> **Petunjuk**:
1 - Menurut teks tentang penahanan di Wakatobi, apa jabatan Ane Safaruddin?
2 - Kutip bagian teks tentang penahanan di Wakatobi, mulai dari kata-kata "Sementara itu, Bupati" dan berhenti setelah kata-kata "karena tindakan pidana.".
3 - Sebutkan semua nama orang dalam teks tentang penahanan di Wakatobi, kecuali yang hanya ditulis dengan inisial.

> **Teks Bacaan**:
---+---

Penahanan Aktivis dan Wartawan di Wakatobi Menuai Respons Bebagai Pihak
WAKATOBI – Buntut penahanan dua wartawan inisial NR dan SY dan seorang aktivis inisial RM di Kabupaten Wakatobi oleh pihak Kepolisian pada akhir September lalu, menuai respons keras berbagai pihak.
Salah satunya datang dari Ketua Pemerhati Lingkungan Sosial dan Budaya Wakatobi, Ane Safaruddin.
Dirinya menyebut penahanan tersebut terkesan dipolitisasi, lantaran kasus tersebut dianggap hanya tindak pidana ringan.
“Dimana hati nurani seorang pimpinan kepala daerah telah memenjarakan warganya sendiri karana hanya memecahkan dua gelas, dan piring, serta empat mikrofon yang belum tentu rusak,” kata Ane Safaruddin, Selasa (25/10/2022)
Safaruddin pun membandingkan era kepemimpinan Hugua hingga Arhawi, dimana kejadian serupa sering kali terjadi, namun baru di era saat ini kejadian malah berbuntut pajang hingga pemidanaan, bukannya justru mengedepankan penyelesaian dengan berasaskan restoratif justice
“Sudah tiga kali pergantian Bupati Wakatobi, nanti di pemerintahan Haliana ini baru ada aktivis yang dipenjarakan dengan persoalan sepele seperti ini,” ungkapnya.
“Nampak sekali Bupati mau bungkam aktivis yang mengkritisi kebijakannya, karena aktivis yang selalu puja-puja pemerintah tidak pernah di penjarakan,” terangnya.
Sementara itu, Bupati Wakatobi Haliana menerangkan, apa yang terjadi kepada dua orang wartawan dan satu aktivis tersebut bukan karena dirinya ingin membungkam kebebasan pers dan berpendapat namun murni karena tindakan pidana.
“Bukan kita bungkam kebebasan pers, dan kebebasan berpendapat namun kebebasan kita diatur oleh kebebasan orang lain bahkan telah diatur dalam undang-undang,” ucapnya.
Sementara itu, Ketua Ampara Sultra Armin Saputra menerangkan, kejadian tersebut terjadi secara spontan.

---+---

> **Data yang Diberikan**:
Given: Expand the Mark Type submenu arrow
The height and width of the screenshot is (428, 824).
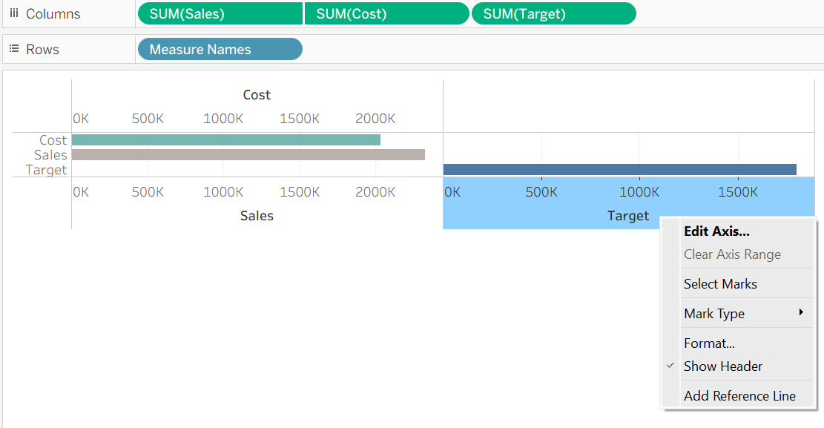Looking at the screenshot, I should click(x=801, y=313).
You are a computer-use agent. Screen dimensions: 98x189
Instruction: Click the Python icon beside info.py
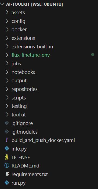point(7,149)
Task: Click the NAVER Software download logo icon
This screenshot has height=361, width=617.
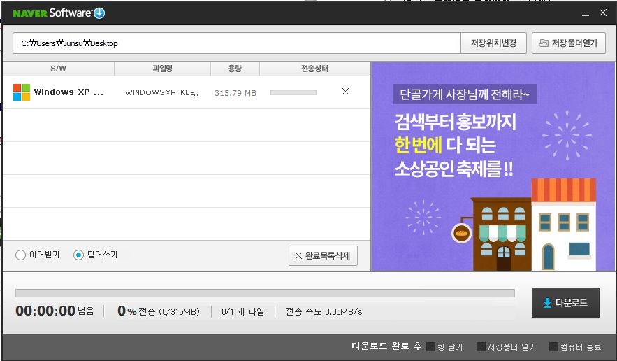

---+---

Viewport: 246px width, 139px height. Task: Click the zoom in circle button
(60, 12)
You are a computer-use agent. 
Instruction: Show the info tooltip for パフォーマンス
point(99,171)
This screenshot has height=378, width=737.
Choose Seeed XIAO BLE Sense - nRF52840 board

---+---

> **Penyelesaian Soal**:
1 - Ketua Pemerhati Lingkungan Sosial dan Budaya Wakatobi.

2 -
Sementara itu, Bupati Wakatobi Haliana menerangkan, apa yang terjadi kepada dua orang wartawan dan satu aktivis tersebut bukan karena dirinya ingin membungkam kebebasan pers dan berpendapat namun murni karena tindakan pidana.

3 - Ane Safaruddin, Hugua, Arhawi, Haliana, Armin Saputra